Palomares, México D.F.


Ante todo, queridos hermanos, amemos a Dios; después, también al prójimo, porque éstos son los mandatos principales que se nos han dado. [La Regla]


Bajos de tono
Así transcurrió más de un siglo de expansión y esplendor. No obstante, también los grupos y las sociedades tienen sus ciclos vitales, como la naturaleza y el hombre. En la historia, a una etapa de crecimiento y grandeza suele suceder otra de estancamiento y decadencia. Así ocurrió durante el siglo XIV en toda la Iglesia, y también en mi familia, entre los agustinos.

Les fue faltando el impulso, se acomodaron en los laureles conquistados, se conformaron a una sociedad rutinaria y relajada: fueron, poco a poco, perdiendo fuerza, ilusión y espíritu. Ya no se exi­gían tanto en materia de pobreza, consintieron la posesión comunitaria excesiva y perdieron de vista lo que tan bien habían aprendido de mí: que los bienes materiales son buenos en tanto en cuanto sirven para alcanzar a Dios.

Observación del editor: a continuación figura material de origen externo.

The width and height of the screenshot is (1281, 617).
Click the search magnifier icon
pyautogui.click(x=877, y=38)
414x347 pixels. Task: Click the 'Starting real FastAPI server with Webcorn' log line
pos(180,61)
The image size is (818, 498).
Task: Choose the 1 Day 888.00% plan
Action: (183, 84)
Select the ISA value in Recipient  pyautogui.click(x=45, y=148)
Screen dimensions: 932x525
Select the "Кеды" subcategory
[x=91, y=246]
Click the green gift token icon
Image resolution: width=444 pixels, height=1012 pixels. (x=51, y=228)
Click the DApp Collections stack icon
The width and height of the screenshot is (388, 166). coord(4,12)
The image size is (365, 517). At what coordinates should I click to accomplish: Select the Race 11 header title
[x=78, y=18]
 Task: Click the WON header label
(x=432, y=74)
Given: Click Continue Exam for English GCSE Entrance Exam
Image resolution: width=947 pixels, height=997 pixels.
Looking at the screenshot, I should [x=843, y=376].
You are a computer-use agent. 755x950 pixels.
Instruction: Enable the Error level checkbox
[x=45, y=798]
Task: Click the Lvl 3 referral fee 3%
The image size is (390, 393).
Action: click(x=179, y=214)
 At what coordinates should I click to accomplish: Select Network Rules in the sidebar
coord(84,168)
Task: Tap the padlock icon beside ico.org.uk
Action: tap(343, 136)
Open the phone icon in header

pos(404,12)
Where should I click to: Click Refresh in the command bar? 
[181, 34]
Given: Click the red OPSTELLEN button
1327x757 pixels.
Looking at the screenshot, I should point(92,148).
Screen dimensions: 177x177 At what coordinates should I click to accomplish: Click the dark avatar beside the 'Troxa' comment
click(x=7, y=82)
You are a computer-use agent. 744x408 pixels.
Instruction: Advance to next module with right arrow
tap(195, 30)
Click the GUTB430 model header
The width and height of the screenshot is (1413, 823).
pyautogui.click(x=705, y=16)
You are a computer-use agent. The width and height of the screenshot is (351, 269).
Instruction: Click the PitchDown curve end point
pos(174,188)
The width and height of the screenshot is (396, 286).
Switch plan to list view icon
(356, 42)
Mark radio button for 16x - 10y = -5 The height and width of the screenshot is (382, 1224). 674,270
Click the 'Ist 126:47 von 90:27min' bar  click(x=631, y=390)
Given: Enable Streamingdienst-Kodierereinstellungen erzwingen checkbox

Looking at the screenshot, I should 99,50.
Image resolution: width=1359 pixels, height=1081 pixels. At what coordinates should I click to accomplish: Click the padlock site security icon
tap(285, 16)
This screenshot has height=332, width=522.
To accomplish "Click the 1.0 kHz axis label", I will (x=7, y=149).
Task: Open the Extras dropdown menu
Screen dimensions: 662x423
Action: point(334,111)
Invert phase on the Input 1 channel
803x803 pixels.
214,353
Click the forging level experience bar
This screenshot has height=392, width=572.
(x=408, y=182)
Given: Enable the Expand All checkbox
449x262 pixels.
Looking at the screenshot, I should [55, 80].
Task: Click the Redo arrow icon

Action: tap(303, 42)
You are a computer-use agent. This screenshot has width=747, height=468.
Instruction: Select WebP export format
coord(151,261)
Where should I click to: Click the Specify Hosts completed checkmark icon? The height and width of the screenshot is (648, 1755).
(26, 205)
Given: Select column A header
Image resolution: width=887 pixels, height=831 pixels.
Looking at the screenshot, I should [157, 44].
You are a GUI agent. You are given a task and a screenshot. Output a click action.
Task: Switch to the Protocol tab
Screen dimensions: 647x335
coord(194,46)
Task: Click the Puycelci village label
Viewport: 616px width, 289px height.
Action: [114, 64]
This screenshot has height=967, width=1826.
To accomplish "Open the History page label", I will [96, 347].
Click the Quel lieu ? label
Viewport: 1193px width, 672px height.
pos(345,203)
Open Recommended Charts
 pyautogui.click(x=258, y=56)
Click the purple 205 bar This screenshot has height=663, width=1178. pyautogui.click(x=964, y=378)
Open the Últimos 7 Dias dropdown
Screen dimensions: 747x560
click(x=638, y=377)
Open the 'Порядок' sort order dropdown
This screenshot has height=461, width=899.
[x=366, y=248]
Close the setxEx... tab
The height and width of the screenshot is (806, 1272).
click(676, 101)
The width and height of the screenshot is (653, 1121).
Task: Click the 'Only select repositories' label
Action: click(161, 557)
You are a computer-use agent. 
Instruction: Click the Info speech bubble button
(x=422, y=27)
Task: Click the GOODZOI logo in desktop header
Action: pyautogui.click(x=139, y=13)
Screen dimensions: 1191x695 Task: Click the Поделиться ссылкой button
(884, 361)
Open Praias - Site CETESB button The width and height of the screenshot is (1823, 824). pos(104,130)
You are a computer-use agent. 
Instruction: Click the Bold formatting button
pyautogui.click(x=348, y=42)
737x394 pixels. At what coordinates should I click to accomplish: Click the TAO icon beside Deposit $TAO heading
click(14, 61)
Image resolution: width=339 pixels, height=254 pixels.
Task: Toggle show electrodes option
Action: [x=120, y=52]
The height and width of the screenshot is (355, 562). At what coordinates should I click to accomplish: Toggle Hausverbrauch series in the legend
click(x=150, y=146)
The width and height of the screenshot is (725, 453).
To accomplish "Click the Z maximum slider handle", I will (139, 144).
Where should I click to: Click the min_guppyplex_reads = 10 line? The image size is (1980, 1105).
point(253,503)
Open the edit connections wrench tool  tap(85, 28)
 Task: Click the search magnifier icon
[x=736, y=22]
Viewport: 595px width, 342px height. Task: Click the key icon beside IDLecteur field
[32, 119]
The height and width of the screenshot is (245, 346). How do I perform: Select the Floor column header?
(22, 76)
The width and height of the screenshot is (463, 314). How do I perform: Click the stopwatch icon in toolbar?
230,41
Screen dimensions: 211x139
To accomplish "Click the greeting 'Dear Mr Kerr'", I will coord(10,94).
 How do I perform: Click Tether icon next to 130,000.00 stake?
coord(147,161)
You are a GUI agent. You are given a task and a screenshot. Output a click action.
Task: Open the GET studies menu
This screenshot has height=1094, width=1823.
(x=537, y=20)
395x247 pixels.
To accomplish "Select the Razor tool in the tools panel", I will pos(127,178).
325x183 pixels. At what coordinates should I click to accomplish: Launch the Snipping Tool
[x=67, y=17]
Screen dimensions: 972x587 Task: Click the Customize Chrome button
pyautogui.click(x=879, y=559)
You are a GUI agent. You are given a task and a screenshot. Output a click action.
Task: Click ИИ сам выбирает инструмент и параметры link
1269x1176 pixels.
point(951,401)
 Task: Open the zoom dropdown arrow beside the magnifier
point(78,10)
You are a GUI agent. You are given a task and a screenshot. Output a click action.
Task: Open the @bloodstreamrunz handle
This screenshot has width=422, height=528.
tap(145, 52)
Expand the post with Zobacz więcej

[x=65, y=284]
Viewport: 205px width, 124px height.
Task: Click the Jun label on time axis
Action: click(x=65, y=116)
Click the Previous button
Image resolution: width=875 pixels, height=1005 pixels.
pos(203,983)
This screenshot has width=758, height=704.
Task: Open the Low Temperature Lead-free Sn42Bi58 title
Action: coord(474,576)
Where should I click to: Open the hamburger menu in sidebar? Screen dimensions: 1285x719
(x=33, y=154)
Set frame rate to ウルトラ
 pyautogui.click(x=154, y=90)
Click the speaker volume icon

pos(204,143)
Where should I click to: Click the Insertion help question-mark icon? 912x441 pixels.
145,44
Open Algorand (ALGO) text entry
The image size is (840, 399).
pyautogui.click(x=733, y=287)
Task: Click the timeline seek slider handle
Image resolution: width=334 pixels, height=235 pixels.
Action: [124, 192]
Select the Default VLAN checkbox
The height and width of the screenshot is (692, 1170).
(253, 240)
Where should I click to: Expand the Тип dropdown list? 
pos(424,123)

De ello se resintió la comunidad. Yo les había inculcado que debían ser una sola alma y un solo corazón dirigidos hacia Dios, que debían mirar ante todo por lo común: ése era el indicador y la medida de la caridad. Ahora empiezan a ser normales los privilegios y las exenciones; y mis comunidades se van estratificando en clases. ¡Y pensar que el único privilegio que yo admito es lo exigido por la necesidad!

Los que después han estudiado este largo período entre 1350 y 1539 dicen que todo fue debido a la peste negra que, a mediados del siglo XIV, se llevó a uno de cada tres europeos. Las familias religiosas no fueron excepción. Quisieron luego cubrir las bajas de la peste y abrieron los conventos a todo el mundo, a gentes sin vocación, sin formación, a personas que únicamente buscaban asegurarse el sustento. Otra de las causas -según los estudiosos- fue la división de la Iglesia, el llamado «Cisma de Occidente» (1378-1417): había dos o más papas, la cristiandad estaba dividida en varias obediencias, y lo estaba también mi Orden, y cada nación, y cada comunidad. Hablan también los historiadores de guerras que no cesaban, del espíritu pagano del renacimiento...

Tantas causas debilitaron el espíritu de mis hijos e hicieron a mis comunidades complacientes con el mundo relajado. ¡Qué pena! Con lo hermoso que era su ideal primitivo.